### SET TASK 1
Answer these questions from the passage on gender and modernism, one answer per line, marked to match.
(a) Who gave the gynocritics their name?
(b) How many English language books did the Library of Congress keyword search for "women writers" produce?
(c) In which chapter does Kate Kelly find a communal form of creation in a woman-centered theatre?
### SET TASK 2
Please reproduce, word for word, the stretch of the passage on gender and modernism from "Scholarly studies of" through "periodicals (chapter 21).".

Perhaps the most quoted statement in that introduction said that, by the middle of the twentieth century, canonical modernism had been "unconsciously gendered masculine" (2) in its selection of privileged authors, and in its style and concerns. Starting in the late 1970s, thanks largely to critiques organized by women of color, we began to acknowledge additional unspoken norms that have favored work that is heterosexual, white, representative of "high" culture and an academic middle class, or produced in the Northwestern quarter of the globe. Today, sex (down to various arrangements of X and Y chromosomes) is less regularly discussed as a simple binary. The transsexual and the intersex condition now routinely enter considerations of sexuality and the body. In the first decade of the twenty-first century, gender is most interesting as a system connected with and negotiated among various cultural identifiers. Understood within such complex intersections, gender has both greater and subtler implications. It is less often seen as a division between oppositional feminine and masculine traits or traditions. Gender studies now lead to a variety of activities, only one of which is the recuperative work so central to the gynocritics (so named by Elaine Showalter in the 1980s). The movement from author-centered chapters in The Gender of Modernism to chapters based primarily on themes and group identities in this book is one manifestation of this shift. The importance of gender as a modernist issue has only become more obvious over time. Ever more complex questions of gender must be tested in relation to modernist studies, if that area of study is to remain vital and relevant to our lives.

Scholars continue to recover works consciously or unconsciously neglected on the basis of female authorship. A keyword search of the Library of Congress website for "women writers" recently produced ten thousand English language books published between 1990 and mid-2006-the maximum number that can be displayed on the site. Over a thousand of these were in the highest category of relevance. Even Harold Bloom got into the women writers act, however warily, by editing a series of books, "Women Writers of English and Their Works." Among the exciting archival recoveries of texts offered in this volume are Julia Briggs's painstakingly annotated version of "Paris" by Hope Mirrlees (chapter 8), Suzette Henke's transcription from the holograph of Virginia Woolf's "The Prime Minister" (chapter 15), and Sonita Sarker's extracts from Cornelia Sorabji's diaries. Many more women writers have joined those who appeared in the original Gender of Modernism. The list continues to grow across race, class, and national boundaries.

Scholarly studies of literary periods and of racial, ethnic, national, or regional groupings have partially restored women to various literary cultures, illuminating dynamics of gender through history and geography. Christanne Miller offers a new grouping in her recent Cultures of Modernism: Marianne Moore, Mina Loy, and Else Lasker-Schüler: Gender and Literary Community in New York and Berlin. Several of our chapters reveal collaborative cultures of modernist production. Kate Kelly discovers a communal form of creation in a woman-centered theatre (chapter 18), and in the London Film Society Leslie Hankins finds women entering conversations on cinema, despite a lack of Oxford credentials, and going from there into the management of periodicals (chapter 21).

### ROWS
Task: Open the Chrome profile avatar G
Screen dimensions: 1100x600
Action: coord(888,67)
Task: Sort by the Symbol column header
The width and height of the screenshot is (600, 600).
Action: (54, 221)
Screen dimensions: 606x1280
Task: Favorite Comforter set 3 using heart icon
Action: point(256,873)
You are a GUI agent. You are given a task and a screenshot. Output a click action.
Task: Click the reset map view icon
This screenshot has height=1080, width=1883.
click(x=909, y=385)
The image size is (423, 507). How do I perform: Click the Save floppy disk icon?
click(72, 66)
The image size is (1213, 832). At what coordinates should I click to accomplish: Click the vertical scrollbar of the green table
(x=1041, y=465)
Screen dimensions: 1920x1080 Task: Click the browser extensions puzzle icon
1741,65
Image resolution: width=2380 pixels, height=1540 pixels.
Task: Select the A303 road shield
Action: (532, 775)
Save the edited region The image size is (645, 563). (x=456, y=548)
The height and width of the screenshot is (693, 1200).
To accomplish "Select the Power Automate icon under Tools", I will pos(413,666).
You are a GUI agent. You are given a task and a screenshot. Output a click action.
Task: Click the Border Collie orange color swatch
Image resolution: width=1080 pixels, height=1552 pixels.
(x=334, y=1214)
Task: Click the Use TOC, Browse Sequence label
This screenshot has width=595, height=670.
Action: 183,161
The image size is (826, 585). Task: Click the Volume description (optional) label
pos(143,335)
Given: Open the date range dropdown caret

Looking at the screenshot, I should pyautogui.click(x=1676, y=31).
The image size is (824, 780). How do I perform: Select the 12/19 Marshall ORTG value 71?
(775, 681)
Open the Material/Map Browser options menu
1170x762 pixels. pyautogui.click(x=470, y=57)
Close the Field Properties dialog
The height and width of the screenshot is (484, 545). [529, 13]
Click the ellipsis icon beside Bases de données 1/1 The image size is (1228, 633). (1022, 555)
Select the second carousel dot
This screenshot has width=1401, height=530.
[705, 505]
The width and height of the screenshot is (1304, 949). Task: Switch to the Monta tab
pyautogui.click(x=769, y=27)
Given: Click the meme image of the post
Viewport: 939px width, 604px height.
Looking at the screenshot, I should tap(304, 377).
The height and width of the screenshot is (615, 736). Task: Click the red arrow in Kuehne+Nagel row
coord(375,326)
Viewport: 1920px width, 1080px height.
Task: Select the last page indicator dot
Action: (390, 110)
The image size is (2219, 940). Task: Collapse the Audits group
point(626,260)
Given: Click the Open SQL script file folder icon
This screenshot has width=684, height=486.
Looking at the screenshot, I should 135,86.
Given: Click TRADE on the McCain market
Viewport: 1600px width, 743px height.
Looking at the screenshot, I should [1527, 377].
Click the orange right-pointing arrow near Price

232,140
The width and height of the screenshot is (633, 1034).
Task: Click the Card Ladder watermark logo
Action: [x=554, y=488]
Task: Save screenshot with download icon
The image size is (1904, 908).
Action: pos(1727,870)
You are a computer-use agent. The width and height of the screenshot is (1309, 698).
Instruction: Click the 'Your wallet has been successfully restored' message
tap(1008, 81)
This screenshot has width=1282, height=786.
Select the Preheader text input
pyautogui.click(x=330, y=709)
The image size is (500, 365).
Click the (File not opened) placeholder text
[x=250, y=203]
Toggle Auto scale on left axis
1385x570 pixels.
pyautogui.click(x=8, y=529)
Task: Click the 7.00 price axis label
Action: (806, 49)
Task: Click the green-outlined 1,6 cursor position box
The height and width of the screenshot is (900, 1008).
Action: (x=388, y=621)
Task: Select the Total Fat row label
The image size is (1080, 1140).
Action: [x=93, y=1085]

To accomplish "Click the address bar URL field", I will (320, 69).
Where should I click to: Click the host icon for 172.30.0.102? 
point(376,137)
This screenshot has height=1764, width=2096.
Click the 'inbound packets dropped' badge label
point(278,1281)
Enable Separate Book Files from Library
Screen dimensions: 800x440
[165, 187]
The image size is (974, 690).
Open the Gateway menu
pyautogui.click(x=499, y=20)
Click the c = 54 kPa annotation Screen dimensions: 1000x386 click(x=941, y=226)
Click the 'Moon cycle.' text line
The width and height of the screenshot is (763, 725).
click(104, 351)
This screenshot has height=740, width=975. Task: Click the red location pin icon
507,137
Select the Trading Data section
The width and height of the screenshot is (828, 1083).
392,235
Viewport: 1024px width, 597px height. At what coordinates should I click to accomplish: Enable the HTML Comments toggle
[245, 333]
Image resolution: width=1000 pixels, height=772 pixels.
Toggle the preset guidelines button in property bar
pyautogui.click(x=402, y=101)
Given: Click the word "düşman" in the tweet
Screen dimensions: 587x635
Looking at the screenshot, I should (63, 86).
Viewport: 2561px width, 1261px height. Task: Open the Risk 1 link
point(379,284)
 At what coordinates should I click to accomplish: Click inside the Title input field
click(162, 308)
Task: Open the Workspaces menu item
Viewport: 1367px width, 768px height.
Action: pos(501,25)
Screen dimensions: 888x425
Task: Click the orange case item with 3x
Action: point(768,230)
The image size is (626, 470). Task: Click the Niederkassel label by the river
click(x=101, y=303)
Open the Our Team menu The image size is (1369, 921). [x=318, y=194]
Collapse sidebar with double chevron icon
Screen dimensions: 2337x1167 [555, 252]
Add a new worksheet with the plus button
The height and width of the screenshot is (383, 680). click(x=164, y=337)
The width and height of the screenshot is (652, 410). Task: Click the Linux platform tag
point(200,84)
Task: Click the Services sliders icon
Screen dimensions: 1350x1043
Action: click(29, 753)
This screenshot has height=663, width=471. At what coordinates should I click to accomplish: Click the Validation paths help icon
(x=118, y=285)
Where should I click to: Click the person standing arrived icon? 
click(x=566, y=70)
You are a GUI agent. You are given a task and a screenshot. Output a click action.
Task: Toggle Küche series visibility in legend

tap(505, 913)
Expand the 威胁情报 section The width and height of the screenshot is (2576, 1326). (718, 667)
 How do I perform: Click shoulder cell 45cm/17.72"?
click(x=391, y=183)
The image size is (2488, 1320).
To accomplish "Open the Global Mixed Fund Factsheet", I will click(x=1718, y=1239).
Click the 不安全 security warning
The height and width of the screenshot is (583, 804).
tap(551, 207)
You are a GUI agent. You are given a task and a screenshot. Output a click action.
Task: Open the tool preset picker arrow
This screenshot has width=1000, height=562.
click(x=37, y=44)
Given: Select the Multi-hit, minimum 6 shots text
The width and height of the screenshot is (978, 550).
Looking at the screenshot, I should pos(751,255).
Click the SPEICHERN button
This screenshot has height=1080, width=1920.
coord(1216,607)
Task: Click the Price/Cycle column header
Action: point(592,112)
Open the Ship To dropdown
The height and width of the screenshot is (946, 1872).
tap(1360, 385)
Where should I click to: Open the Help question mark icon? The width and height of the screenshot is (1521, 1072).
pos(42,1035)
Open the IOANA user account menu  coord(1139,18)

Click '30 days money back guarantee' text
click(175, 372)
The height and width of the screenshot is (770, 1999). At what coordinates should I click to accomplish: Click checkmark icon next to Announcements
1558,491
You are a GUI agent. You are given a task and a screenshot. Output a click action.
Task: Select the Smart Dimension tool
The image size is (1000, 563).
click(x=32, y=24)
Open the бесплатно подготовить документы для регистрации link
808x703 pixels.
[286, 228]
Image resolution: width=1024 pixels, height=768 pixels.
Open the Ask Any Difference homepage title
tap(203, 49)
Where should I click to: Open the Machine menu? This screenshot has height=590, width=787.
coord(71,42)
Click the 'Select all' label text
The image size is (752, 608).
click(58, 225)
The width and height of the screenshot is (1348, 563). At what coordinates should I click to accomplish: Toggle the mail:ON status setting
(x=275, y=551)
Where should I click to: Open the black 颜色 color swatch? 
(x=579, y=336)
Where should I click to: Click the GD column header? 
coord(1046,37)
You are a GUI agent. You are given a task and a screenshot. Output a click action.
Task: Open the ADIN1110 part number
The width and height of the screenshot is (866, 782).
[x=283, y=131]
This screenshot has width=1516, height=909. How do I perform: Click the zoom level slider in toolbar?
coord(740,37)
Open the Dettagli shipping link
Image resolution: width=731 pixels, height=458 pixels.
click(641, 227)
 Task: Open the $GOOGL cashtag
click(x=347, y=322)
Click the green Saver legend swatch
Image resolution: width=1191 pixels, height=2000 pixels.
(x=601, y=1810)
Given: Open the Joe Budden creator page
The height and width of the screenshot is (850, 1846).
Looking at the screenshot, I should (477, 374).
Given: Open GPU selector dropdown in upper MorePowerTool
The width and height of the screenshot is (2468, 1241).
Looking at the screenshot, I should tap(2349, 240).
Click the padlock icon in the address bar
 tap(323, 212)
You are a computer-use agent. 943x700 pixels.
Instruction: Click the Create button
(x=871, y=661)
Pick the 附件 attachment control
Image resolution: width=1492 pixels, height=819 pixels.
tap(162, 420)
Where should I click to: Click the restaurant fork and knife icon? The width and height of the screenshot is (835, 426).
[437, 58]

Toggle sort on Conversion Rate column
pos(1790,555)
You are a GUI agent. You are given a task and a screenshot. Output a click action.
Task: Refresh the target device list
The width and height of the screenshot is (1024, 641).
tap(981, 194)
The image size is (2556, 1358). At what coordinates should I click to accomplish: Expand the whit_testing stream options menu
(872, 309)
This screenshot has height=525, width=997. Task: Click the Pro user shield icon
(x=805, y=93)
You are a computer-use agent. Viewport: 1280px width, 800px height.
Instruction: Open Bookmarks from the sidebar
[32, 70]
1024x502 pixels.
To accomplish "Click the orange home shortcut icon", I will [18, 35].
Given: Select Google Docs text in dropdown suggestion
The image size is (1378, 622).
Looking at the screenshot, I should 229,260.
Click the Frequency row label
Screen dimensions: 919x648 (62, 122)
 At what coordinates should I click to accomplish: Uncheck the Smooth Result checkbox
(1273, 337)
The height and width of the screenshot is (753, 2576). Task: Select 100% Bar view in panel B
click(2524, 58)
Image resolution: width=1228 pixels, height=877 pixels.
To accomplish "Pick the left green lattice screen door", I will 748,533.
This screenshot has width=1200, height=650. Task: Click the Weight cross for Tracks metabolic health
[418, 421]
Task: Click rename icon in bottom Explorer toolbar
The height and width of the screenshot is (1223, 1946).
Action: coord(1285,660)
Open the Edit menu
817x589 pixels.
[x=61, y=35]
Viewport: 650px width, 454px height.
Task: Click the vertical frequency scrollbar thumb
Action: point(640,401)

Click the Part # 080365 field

### EXPECTED ANSWER 1
(a) Elaine Showalter, in the 1980s.
(b) Ten thousand, published between 1990 and mid-2006.
(c) Chapter 18.

### EXPECTED ANSWER 2
Scholarly studies of literary periods and of racial, ethnic, national, or regional groupings have partially restored women to various literary cultures, illuminating dynamics of gender through history and geography. Christanne Miller offers a new grouping in her recent Cultures of Modernism: Marianne Moore, Mina Loy, and Else Lasker-Schüler: Gender and Literary Community in New York and Berlin. Several of our chapters reveal collaborative cultures of modernist production. Kate Kelly discovers a communal form of creation in a woman-centered theatre (chapter 18), and in the London Film Society Leslie Hankins finds women entering conversations on cinema, despite a lack of Oxford credentials, and going from there into the management of periodicals (chapter 21).